International career
- 2002–2003: Spain U17 / 13 / (4)
- 2004: Spain U19 / 1 / (0)

Medal record
Representing Spain
Men's football
FIFA U-17 World Cup
| Runner-up | 2003 Finland |  |
UEFA European Under-17 Championship
| Runner-up | 2003 Portugal |  |

= Xisco Nadal =

Spanish footballer (born 1986)

Francisco Sebastián Nadal Martorell (born 27 June 1986), commonly known as Xisco Nadal, is a Spanish former professional footballer who played mainly as a forward.

==Club career==
Born in Palma de Mallorca, Balearic Islands, Nadal moved to Villarreal as a baby when his father Sebastián, also a footballer, joined Villarreal CF. He himself made his official debut for the same club against CA Osasuna on 2 February 2003. On 15 June, in the last minute of a 2–2 away draw with RCD Espanyol, he became the youngest player ever to score in a La Liga match, aged 16 years, 11 months and 18 days; he also appeared in four UEFA Cup and one Champions League games for the side.

However, Nadal was not used very often at Villarreal, and served Segunda División loans at CD Numancia and Real Murcia CF in the second halves of 2003–04 and 2004–05, respectively. He spent the entire 2006–07 season at Hércules CF of the same league, and only made a total of 31 league appearances between the three teams.

Nadal lost all ties to Villarreal in January 2008, and signed with newly created side Granada 74 CF in the second tier. He moved again upon their relegation, joining Levante UD on a two-year contract.

Although rarely a starter in 2009–10, Nadal contributed three goals in 32 matches as the Valencians returned to the top flight after a two-year absence. In the following campaign, in which he was used almost exclusively as a winger, he went scoreless in 25 games in an eventual escape from relegation; on 15 May 2011, he was sent off for a late challenge on Roberto Soldado in a 0–0 away draw against Valencia CF which certified the team's permanence.
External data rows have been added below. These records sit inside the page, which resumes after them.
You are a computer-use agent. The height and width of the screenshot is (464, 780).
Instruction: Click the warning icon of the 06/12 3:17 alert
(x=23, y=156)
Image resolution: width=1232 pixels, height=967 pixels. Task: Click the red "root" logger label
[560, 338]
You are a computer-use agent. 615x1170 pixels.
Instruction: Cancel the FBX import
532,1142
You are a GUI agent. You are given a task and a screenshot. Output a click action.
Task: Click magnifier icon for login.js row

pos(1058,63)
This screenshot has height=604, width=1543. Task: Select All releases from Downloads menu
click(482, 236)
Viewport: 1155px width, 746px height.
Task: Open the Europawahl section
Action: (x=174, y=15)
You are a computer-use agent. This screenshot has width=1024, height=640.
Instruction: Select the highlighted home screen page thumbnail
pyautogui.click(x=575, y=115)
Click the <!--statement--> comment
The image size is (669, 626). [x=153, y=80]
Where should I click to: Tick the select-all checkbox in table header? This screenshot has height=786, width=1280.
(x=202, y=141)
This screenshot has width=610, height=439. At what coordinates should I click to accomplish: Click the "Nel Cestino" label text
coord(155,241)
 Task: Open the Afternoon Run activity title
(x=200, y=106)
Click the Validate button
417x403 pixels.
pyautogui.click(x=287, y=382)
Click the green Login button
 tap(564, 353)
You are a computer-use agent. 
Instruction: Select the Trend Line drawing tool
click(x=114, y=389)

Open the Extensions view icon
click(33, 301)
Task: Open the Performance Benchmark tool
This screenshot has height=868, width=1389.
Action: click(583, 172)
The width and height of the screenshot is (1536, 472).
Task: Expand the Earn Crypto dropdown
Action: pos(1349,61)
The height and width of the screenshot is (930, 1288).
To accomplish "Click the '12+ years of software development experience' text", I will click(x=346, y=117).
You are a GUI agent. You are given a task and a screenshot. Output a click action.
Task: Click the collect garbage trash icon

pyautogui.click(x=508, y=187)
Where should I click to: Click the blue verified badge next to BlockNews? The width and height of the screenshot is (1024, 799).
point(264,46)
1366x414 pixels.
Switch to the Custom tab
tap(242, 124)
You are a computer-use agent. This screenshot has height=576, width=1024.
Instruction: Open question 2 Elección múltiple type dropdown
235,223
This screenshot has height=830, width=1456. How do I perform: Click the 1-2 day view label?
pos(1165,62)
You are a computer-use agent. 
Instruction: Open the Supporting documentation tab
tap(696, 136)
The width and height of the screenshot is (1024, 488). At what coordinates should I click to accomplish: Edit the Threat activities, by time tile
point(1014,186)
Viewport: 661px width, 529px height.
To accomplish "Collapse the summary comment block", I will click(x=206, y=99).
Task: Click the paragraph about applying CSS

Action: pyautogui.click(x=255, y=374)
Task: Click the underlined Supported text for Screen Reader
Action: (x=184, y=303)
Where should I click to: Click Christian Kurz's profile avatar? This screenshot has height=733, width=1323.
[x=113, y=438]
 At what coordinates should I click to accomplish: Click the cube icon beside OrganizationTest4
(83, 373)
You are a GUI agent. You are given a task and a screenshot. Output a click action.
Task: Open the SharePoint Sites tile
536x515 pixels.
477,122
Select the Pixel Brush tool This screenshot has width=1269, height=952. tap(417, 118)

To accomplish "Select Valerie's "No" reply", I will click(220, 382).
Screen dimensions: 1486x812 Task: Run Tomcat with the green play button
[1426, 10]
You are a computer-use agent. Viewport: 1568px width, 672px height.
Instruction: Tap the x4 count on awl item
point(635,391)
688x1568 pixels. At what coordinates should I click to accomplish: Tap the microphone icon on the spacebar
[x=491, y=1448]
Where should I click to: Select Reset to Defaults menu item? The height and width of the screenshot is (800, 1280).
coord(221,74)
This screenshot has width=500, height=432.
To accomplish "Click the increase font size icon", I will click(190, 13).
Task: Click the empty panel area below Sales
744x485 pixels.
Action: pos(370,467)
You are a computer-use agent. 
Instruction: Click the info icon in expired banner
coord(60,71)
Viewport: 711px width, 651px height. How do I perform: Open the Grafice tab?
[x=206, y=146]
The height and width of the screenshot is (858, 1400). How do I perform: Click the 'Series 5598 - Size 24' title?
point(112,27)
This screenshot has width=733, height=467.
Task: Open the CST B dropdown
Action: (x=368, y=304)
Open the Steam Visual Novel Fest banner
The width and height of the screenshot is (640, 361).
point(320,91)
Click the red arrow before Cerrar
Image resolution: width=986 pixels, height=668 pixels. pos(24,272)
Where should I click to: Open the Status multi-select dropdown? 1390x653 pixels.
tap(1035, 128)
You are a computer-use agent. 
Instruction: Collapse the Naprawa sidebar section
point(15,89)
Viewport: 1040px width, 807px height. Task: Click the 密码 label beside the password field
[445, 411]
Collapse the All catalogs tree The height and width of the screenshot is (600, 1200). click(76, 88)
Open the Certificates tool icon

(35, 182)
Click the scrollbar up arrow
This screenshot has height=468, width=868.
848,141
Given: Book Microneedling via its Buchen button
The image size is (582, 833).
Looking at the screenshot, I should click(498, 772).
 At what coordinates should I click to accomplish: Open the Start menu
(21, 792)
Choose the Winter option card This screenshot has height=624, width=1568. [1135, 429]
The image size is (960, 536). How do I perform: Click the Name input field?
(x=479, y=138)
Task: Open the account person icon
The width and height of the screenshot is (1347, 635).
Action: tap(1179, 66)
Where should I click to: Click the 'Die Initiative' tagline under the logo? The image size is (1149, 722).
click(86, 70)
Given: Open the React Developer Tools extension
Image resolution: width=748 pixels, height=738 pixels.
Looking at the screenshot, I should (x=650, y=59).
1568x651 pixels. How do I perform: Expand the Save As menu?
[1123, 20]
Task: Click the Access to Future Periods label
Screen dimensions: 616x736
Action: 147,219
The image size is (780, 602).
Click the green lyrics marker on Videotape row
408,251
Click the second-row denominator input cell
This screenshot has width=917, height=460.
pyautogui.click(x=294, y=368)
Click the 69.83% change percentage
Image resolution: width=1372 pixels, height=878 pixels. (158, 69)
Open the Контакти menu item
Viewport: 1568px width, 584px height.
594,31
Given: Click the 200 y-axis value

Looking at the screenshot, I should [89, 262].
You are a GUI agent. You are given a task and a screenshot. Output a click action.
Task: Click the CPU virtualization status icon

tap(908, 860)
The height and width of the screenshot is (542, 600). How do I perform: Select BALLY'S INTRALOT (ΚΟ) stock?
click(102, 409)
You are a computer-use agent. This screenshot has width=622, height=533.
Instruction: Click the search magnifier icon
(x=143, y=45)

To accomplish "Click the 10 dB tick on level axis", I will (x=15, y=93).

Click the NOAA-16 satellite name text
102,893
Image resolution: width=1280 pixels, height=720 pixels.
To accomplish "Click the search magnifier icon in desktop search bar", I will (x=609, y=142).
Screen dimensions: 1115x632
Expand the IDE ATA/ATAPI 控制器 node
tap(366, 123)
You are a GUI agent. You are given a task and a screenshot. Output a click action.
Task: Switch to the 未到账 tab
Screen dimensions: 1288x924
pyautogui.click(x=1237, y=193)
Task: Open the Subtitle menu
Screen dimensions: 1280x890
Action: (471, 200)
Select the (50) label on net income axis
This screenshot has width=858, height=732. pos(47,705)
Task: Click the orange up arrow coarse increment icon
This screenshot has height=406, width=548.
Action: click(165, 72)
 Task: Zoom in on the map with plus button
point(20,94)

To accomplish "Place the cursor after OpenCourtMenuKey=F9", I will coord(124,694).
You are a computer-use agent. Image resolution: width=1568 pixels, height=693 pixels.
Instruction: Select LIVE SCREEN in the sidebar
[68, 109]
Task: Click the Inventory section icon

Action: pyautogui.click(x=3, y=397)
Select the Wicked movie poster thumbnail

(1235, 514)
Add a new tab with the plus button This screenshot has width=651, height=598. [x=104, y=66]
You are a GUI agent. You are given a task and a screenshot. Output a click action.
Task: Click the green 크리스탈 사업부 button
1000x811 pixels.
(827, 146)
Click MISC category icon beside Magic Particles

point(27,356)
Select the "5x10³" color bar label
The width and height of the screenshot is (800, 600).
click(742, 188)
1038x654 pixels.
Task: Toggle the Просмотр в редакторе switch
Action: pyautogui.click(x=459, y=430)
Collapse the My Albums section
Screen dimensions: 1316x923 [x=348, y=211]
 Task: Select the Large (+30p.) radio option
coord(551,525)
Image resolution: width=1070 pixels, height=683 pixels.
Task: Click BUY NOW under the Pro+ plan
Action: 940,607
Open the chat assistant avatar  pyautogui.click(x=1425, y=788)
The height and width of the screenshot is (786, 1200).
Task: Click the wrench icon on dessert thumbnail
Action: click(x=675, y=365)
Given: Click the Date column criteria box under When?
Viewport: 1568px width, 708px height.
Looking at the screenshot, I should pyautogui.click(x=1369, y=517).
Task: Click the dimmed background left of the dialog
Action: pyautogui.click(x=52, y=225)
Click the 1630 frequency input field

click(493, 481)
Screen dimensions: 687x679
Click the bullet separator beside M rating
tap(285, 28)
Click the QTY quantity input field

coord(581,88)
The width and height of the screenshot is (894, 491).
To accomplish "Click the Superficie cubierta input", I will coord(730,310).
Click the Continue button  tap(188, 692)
On 11 September 2011, the 25-year-old Nadal agreed to a short-term deal with Alqueries CF in the Valencian regional divisions. After retiring in 2018 at the age of 32, he returned to the Estadio de la Cerámica as match delegate following an invitation from his former teammate Javier Calleja who acted as the club's manager.

==International career==
Nadal was part of Spain's under-17 squad that finished runners-up at the 2003 UEFA European Championship. Also that year, he played in the FIFA World Cup of the same age group, with the nation losing in the final to Brazil.